Work through the material below and count the lines holding the word "sidebar"; give that count and nothing more.

Segment Start: DATA

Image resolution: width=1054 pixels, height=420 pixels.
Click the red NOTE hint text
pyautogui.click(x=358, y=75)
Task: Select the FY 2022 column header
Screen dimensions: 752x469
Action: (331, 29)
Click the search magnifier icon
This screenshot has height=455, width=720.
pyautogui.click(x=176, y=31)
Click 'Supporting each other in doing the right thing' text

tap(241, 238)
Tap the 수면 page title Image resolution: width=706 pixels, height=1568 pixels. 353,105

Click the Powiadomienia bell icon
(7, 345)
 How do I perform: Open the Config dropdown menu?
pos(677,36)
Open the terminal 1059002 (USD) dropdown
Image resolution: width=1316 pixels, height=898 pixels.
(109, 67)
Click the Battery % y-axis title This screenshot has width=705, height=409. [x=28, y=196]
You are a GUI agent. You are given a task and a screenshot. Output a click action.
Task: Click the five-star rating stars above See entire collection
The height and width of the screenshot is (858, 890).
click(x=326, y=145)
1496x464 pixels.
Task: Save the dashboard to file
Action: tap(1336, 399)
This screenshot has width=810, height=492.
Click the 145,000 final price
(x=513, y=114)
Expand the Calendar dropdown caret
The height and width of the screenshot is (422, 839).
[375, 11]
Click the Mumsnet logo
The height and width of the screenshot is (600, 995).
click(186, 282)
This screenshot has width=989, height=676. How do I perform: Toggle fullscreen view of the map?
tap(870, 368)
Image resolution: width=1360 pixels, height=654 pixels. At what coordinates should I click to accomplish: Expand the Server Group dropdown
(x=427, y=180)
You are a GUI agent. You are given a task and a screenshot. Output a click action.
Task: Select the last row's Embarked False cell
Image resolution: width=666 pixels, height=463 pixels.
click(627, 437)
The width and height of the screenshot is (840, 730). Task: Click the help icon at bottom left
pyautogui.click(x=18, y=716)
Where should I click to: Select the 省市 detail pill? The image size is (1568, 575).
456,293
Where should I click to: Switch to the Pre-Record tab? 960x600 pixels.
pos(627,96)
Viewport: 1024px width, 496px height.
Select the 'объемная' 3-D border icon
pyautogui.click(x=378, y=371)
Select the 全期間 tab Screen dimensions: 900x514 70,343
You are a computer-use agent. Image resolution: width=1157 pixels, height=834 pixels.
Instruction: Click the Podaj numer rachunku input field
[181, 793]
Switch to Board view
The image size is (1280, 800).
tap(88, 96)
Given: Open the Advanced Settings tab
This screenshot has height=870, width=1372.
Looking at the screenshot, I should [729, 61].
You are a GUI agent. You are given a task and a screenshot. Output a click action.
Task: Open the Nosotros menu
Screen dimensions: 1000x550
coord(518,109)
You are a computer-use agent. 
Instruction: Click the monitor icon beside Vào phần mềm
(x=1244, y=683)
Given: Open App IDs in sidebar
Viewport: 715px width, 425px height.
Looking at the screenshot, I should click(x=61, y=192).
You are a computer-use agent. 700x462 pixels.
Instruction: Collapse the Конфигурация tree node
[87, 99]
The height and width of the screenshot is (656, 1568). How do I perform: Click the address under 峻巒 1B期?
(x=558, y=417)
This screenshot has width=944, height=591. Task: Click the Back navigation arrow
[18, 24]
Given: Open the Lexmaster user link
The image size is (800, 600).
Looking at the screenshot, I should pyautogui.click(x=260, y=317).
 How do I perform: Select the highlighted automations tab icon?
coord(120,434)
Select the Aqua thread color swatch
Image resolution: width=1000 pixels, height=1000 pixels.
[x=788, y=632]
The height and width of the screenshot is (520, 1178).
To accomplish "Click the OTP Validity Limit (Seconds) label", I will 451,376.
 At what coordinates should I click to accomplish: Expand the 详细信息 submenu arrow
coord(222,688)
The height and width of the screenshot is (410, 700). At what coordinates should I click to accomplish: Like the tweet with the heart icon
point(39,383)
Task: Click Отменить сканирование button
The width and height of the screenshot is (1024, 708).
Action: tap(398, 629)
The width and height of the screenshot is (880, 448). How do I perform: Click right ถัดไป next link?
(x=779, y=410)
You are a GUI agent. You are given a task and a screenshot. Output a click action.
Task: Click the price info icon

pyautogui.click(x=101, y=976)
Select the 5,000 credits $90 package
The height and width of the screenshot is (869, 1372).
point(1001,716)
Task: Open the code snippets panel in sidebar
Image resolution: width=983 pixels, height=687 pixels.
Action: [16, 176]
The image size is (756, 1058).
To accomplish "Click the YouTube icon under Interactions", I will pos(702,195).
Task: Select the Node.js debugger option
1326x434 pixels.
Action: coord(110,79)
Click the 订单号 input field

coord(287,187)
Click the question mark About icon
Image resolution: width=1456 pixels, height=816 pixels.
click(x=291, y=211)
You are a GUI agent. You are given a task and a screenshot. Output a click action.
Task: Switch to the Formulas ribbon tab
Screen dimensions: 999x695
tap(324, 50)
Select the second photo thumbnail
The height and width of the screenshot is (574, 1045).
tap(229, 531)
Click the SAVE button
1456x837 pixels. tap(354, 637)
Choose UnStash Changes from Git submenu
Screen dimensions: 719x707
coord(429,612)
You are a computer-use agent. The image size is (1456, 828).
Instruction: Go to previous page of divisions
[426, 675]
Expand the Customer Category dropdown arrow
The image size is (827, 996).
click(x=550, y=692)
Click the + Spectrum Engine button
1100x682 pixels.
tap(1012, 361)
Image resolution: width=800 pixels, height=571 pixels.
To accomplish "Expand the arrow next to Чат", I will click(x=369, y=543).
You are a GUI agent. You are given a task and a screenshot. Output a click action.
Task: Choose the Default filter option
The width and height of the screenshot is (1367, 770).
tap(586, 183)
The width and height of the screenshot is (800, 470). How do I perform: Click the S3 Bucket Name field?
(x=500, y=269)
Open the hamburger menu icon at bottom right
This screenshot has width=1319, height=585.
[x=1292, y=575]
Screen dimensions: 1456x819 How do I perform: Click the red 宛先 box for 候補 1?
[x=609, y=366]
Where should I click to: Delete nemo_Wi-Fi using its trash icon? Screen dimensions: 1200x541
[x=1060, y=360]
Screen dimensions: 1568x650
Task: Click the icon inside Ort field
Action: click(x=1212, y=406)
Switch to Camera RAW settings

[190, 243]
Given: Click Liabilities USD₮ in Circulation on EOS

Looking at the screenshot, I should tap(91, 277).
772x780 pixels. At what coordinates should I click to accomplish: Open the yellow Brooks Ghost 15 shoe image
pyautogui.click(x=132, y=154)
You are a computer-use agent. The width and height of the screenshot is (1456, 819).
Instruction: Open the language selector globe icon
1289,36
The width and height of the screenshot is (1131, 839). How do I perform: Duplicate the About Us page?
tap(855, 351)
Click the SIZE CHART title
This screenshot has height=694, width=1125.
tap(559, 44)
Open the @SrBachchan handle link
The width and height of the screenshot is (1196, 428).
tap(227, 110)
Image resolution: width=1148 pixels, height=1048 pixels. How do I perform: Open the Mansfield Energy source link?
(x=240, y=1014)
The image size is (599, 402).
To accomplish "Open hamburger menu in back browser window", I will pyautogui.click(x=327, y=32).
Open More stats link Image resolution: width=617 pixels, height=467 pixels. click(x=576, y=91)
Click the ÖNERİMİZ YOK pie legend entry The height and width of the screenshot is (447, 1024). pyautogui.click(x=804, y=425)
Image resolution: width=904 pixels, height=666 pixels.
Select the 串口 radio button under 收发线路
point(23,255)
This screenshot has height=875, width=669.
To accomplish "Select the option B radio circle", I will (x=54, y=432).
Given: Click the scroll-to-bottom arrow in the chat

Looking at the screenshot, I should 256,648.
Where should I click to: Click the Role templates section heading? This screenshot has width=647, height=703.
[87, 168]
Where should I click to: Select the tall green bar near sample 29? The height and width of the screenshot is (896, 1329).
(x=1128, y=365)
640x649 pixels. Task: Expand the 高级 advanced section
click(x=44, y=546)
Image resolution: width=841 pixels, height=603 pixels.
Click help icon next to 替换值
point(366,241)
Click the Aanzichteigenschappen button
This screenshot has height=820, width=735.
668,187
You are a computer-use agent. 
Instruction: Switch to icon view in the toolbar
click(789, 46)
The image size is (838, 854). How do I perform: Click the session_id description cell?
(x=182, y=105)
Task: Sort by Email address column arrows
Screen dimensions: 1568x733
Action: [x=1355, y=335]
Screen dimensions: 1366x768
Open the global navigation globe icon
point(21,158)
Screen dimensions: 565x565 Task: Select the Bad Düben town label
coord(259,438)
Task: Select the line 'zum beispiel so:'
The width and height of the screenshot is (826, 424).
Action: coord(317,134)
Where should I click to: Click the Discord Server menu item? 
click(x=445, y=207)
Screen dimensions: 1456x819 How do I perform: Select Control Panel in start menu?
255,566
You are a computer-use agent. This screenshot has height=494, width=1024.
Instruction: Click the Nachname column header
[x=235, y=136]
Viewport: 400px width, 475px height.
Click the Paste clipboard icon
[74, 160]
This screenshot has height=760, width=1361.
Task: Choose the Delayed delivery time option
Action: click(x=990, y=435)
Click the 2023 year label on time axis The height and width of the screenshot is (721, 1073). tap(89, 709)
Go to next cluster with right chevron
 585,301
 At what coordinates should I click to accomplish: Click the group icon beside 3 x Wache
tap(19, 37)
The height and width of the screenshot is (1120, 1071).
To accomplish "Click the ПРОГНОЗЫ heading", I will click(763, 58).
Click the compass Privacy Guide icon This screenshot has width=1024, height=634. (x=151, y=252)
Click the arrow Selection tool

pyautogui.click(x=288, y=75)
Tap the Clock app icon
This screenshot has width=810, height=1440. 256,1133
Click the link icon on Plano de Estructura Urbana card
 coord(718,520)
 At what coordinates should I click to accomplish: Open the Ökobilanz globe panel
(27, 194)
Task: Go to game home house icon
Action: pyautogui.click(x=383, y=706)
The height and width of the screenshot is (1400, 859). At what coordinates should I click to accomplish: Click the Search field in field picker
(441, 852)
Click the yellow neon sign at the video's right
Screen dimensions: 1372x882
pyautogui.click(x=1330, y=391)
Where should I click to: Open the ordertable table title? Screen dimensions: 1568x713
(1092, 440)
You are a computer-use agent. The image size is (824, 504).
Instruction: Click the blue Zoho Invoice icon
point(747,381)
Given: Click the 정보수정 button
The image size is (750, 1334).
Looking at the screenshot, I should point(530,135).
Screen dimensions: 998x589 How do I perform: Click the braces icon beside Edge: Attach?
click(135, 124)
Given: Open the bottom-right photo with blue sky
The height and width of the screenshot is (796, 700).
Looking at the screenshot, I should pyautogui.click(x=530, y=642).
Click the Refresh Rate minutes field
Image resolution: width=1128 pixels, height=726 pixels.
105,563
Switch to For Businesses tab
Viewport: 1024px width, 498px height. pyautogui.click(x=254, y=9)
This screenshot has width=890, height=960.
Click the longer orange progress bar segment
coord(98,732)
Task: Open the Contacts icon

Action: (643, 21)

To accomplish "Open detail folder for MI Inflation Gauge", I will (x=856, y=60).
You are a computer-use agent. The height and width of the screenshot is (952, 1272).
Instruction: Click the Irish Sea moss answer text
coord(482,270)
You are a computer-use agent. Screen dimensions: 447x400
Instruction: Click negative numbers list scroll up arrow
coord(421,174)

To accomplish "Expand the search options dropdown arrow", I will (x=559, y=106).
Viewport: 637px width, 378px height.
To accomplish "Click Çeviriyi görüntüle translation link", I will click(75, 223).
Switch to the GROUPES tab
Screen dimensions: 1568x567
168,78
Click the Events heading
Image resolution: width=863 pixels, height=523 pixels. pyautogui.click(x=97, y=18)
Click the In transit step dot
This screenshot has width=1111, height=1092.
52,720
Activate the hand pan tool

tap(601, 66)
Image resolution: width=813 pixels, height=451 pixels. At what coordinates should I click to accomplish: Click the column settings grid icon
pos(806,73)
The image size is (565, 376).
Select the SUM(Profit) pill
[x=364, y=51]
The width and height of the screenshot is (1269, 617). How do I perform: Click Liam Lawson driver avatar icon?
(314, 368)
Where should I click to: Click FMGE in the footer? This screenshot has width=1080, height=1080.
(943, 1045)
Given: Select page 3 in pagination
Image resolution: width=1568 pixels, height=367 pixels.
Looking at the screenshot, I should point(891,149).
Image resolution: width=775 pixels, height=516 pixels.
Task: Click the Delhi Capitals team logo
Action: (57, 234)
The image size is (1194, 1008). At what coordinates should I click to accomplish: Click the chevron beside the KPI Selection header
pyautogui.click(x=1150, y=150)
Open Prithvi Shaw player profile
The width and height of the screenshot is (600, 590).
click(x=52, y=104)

Segment End: DATA

#### SOLUTION BELOW:
2